The proposition is listed below, along with the Legislative Counsel's digest and the link to the full text:
(1) Existing law authorizes the governing board of any school district or community college district to order an election and submit to the electors of the district the question of whether the bonds of the district shall be issued and sold to raise money for specified purposes. Existing law generally requires, to pass a school bond measure, that either at least 2/3 of the votes cast on the proposition of issuing bonds be in favor of issuing the bonds to pass the measure, or, if certain conditions are met, at least 55% of the votes cast on the proposition of issuing bonds be in favor of issuing the bonds. Existing law prohibits the total amount of bonds issued by a school district or community college district from. exceeding 1.25% of the taxable property of the district, as provided.

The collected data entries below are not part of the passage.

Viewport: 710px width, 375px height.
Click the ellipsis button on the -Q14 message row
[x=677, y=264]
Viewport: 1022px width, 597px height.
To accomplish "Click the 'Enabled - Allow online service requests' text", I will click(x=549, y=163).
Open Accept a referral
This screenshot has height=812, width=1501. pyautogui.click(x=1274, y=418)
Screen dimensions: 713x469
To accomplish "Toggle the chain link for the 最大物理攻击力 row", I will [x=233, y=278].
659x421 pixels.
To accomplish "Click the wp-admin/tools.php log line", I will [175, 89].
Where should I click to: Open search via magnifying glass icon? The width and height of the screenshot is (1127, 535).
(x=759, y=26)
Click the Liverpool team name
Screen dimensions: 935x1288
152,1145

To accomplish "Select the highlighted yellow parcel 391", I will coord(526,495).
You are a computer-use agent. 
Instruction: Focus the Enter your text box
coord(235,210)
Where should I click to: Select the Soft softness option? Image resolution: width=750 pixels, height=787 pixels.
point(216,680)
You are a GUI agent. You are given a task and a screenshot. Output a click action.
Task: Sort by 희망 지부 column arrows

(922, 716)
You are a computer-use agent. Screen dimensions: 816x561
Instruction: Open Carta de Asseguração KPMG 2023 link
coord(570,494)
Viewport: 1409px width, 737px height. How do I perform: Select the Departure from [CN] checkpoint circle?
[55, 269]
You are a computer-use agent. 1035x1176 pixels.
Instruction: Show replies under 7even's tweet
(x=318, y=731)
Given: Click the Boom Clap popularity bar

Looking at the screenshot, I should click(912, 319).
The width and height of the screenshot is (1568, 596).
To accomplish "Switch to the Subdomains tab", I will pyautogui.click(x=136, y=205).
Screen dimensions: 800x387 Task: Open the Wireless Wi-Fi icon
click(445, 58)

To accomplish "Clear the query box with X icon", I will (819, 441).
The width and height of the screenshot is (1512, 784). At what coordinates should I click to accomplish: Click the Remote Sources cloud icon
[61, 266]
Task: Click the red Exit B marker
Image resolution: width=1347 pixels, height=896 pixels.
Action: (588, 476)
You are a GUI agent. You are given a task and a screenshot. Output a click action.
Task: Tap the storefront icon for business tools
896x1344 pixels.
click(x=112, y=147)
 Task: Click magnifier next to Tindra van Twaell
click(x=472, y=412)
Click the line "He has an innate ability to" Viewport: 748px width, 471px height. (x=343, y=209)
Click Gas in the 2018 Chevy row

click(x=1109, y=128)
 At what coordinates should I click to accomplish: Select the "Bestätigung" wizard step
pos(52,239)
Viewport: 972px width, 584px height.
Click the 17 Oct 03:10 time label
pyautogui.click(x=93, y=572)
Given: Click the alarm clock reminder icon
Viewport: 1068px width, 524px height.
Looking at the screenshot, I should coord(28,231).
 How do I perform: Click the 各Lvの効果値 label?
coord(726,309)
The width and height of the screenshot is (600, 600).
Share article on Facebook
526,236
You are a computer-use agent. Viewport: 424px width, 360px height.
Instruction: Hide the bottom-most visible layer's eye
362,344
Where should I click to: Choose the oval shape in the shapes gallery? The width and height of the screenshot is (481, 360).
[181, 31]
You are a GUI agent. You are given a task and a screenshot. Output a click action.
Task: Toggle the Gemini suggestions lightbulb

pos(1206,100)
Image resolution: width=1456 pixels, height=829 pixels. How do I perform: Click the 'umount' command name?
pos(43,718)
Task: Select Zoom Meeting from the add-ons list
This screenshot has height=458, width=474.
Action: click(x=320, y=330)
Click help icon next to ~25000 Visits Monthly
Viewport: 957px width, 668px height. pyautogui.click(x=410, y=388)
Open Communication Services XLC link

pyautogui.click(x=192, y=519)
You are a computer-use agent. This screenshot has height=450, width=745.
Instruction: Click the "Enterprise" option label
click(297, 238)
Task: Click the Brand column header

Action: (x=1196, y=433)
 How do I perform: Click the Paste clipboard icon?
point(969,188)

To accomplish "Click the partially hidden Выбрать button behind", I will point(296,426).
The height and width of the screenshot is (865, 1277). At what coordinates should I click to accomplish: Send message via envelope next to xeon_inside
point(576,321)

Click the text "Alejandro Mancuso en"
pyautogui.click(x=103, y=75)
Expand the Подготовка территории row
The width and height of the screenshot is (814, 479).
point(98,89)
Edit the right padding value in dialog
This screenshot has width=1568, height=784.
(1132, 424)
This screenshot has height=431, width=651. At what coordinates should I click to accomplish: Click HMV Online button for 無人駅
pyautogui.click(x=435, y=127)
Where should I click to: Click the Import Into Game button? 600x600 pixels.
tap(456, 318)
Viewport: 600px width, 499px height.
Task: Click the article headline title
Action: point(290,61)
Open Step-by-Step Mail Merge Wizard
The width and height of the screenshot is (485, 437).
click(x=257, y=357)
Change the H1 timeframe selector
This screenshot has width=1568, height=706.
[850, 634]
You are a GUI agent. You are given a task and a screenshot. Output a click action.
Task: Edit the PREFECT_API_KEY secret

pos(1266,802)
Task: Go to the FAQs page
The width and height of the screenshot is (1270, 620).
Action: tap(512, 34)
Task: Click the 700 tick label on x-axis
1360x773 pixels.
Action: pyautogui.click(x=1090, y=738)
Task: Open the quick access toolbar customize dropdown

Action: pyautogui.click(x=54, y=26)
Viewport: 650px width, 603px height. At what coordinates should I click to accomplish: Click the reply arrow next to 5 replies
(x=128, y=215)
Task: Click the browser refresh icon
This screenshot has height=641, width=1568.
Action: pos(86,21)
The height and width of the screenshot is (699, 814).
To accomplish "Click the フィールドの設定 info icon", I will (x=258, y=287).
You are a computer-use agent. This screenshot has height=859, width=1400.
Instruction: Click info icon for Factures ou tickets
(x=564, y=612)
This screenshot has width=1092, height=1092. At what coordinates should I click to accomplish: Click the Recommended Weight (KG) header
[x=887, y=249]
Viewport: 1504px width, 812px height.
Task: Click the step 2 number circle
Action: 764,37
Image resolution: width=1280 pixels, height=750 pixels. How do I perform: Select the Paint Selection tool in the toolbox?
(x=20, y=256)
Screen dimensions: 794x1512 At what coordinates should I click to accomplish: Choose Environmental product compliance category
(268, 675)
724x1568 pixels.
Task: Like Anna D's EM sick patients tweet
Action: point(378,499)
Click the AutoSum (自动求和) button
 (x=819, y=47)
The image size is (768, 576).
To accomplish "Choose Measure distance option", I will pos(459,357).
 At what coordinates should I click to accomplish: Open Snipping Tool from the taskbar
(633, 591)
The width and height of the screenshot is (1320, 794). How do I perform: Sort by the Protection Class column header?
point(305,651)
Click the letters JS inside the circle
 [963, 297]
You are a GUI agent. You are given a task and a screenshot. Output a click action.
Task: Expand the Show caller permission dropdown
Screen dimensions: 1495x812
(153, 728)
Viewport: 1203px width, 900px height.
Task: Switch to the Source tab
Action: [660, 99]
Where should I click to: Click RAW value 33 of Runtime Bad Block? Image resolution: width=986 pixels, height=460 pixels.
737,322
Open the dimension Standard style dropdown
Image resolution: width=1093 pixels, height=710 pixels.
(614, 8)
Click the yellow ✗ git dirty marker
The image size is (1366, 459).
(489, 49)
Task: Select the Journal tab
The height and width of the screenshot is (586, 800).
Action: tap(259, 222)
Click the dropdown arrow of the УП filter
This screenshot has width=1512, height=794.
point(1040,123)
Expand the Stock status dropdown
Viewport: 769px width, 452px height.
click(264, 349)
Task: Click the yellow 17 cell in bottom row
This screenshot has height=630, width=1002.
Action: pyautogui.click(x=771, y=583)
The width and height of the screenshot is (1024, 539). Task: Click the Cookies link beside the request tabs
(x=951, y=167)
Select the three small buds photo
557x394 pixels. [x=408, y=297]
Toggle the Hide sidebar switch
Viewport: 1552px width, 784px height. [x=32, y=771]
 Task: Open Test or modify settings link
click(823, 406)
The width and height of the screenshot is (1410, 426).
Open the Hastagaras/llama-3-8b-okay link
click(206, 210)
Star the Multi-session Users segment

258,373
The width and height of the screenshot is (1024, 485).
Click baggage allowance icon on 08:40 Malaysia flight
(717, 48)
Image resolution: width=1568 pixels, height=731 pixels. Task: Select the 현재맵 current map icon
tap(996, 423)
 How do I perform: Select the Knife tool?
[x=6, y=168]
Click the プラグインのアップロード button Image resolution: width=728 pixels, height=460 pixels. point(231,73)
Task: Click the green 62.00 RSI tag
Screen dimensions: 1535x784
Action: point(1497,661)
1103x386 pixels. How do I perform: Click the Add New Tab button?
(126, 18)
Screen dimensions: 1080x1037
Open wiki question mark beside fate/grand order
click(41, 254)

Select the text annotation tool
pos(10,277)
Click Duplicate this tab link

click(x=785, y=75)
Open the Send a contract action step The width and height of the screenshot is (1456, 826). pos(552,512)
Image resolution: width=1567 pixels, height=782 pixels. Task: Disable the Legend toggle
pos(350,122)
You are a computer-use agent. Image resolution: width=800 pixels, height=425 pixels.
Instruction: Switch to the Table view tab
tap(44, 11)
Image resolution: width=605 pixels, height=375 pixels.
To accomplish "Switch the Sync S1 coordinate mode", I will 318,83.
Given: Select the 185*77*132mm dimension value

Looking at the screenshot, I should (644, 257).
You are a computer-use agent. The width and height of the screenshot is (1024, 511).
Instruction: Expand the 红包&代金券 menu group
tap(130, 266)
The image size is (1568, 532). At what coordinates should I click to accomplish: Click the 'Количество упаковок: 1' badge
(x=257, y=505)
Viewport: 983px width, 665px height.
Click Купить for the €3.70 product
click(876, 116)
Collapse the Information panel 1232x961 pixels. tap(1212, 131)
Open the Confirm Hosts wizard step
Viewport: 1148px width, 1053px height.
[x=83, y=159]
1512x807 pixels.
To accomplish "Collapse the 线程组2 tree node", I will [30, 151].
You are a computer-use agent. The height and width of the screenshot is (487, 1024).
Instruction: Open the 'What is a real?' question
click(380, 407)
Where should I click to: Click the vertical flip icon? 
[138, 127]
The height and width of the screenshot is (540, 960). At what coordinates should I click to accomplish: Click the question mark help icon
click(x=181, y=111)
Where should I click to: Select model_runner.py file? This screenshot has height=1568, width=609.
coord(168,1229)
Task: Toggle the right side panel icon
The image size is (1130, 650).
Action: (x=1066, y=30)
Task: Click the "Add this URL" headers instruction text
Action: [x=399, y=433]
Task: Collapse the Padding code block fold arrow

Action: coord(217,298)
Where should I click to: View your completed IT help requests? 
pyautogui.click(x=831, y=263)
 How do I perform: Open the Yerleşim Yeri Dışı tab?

This bill would raise that limit to 2%.
(2) Existing law also authorizes a unified school district to issues bonds receiving at least 55% of the votes cast on the proposition of issuing the bonds that, in aggregation with bonds issued with a 2/3 favorable vote, do not exceed 2.5 % of the taxable property of the district, as provided.
This bill would raise that limit to 4%. The bill would make a similar percentage increase for community college districts.
(3) The Leroy F. Greene School Facilities Act of 1998 provides for the adoption of rules, regulations, and procedures, under the administration of the Director of General Services, for the allocation of state funds by the State Allocation Board for the construction and modernization of public school facilities.
This bill would, among other things, require a school district to submit to the Department of General Services a 5-year school facilities master plan or updated 5-year school facilities master plan, as provided, as a condition of participating in the school facilities program under the act, would require the school district to submit specified information in the school district's application for an apportionment of state funds, and would make other changes to requirements a school district is required to comply with before participating in programs under the act. The bill would require the department to process applications to participate in the program, as specified, and would make other changes to the method by which the board makes apportionments of moneys under the act.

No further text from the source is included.